- **Records to use**:
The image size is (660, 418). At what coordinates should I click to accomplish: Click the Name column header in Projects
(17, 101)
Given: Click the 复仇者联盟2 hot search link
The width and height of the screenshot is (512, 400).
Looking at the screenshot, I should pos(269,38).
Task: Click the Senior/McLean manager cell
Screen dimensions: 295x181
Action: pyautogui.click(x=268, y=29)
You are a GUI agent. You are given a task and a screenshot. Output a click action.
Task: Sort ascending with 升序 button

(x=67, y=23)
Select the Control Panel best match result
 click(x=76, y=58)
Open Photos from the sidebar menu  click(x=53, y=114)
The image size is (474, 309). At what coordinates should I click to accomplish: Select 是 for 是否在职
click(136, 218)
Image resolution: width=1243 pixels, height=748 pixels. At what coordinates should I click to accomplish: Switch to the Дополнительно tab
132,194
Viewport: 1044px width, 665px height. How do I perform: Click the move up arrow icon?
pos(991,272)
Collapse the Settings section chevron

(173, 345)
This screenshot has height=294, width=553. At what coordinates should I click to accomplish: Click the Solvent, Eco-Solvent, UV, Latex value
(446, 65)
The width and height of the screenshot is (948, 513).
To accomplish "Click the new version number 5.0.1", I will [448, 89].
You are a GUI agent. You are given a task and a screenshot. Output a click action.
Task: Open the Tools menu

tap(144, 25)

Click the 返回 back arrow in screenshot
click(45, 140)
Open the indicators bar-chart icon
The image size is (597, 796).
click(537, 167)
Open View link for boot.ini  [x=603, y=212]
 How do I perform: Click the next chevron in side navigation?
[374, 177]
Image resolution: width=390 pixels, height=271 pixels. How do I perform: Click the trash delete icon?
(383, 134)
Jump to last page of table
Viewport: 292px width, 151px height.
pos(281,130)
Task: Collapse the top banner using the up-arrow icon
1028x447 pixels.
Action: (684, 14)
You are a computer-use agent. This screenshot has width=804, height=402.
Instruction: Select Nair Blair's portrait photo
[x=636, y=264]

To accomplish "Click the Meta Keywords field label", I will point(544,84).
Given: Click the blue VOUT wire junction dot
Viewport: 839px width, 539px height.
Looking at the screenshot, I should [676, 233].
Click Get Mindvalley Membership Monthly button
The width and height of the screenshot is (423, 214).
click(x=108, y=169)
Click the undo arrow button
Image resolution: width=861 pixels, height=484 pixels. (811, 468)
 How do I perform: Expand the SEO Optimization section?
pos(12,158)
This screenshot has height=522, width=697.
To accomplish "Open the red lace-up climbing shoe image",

- **Task goal**: Please work out the number of lines in the listing that hold "will". Nothing besides the number is wanted.

- **Result of this exercise**: 2